人类可以通过不精确的自然语言描述来想象声音场景。例如,用“狮子咆哮从我身后传来!”这样的短语描述一个 acoustic 环境很容易想象。对于机器具有与人类相同的理解程度,机器必须知道狮子是什么(语义属性)、"背后"的概念(空间属性),以及这些语言信息如何与声音的语义和空间属性对齐(一个咆哮声从哪里来)。 最先进的音频基础模型通过学习将音频场景映射到自然文本描述中进行训练,这些模型对抗性训练非空间音频和文本对,因此缺乏空间意识。相比之下,声音事件定位和检测模型只能识别来自固定类别的声音,并将源定位到绝对位置(例如,0.2米),而不是用自然语言描述的位置。为了填补这些空白,我们提出了 ELSA,一种具有空间意识的音频和文本嵌入模型,使用多模态对比学习进行训练。ELSA 支持非空间音频、空间音频和用自然语言描述的开放词汇文本注解,描述声音的语义和空间成分。要训练 ELSA:(a) 我们将三个开源音频数据集中的音频和文本进行空间增强,总共 4,738 小时音频;(b) 我们设计了一个编码器,利用对比学习捕捉非空间音频的语义和空间属性,以及空间音频的语义和空间属性。ELSA 在语义检索和 3D 源本地化方面与最先进的模型相当。特别地,ELSA 在基准线上的平均音频到文本和文本到音频的 R@1 比率为 +2.8%,在基准线上实现了比 -11.6° 的绝对误差更优异的 3D 源本地化表现。
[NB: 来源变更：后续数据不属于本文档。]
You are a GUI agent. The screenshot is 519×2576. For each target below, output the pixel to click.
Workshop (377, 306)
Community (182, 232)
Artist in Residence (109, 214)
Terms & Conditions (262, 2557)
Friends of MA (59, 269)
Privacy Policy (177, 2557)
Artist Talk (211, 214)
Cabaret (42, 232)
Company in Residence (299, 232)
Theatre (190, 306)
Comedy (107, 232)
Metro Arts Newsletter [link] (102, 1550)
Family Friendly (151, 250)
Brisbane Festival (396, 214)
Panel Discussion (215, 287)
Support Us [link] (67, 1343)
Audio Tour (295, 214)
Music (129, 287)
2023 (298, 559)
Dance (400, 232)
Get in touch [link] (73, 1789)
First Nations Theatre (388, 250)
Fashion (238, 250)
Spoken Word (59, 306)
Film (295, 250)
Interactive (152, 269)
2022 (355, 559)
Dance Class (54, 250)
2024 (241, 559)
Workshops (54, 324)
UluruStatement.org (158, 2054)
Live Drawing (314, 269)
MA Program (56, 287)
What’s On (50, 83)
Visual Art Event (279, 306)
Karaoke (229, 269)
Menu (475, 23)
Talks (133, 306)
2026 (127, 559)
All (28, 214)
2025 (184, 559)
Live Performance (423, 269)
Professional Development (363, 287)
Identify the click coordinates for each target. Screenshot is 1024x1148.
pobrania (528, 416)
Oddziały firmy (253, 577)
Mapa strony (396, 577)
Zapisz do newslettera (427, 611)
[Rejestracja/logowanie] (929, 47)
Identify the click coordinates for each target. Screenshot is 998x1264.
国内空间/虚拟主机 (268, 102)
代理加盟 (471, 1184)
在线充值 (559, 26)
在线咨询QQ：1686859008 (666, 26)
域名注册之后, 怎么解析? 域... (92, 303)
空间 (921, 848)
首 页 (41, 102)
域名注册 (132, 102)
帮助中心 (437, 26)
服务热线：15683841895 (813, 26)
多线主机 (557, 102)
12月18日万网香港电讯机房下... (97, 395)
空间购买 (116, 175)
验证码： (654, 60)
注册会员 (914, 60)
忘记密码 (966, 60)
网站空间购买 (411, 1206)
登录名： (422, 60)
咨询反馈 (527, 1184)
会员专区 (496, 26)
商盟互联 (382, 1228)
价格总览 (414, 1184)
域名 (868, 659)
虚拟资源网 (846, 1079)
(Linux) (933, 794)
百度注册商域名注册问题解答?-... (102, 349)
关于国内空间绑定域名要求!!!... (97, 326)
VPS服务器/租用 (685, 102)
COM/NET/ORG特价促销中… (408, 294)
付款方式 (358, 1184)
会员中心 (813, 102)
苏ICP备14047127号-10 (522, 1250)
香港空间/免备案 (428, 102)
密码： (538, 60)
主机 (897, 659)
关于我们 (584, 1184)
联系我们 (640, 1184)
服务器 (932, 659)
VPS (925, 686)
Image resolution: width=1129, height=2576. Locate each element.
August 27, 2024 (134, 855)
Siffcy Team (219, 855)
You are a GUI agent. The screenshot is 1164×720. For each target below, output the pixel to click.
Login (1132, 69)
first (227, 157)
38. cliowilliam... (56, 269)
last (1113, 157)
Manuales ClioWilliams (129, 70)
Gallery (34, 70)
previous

https://arxiv.org/abs/2409.11369
Numerous methods have been proposed to adapt a pre-trained foundational CLIP model for few-shot classification. As CLIP is trained on a large corpus, it generalises well through adaptation to few-shot classification. In this work, we analyse the intra-modal overlap in image space in terms of embedding representation. Our analysis shows that, due to contrastive learning, embeddings from CLIP model exhibit high cosine similarity distribution overlap in the image space between paired and unpaired examples affecting the performance of few-shot training-free classification methods which rely on similarity in the image space for their predictions. To tackle intra-modal overlap we propose to train a lightweight adapter on a generic set of samples from the Google Open Images dataset demonstrating that this improves accuracy for few-shot training-free classification. We validate our contribution through extensive empirical analysis and demonstrate that reducing the intra-modal overlap leads to a) improved performance on a number of standard datasets, b) increased robustness to distribution shift and c) higher feature variance rendering the features more discriminative for downstream tasks.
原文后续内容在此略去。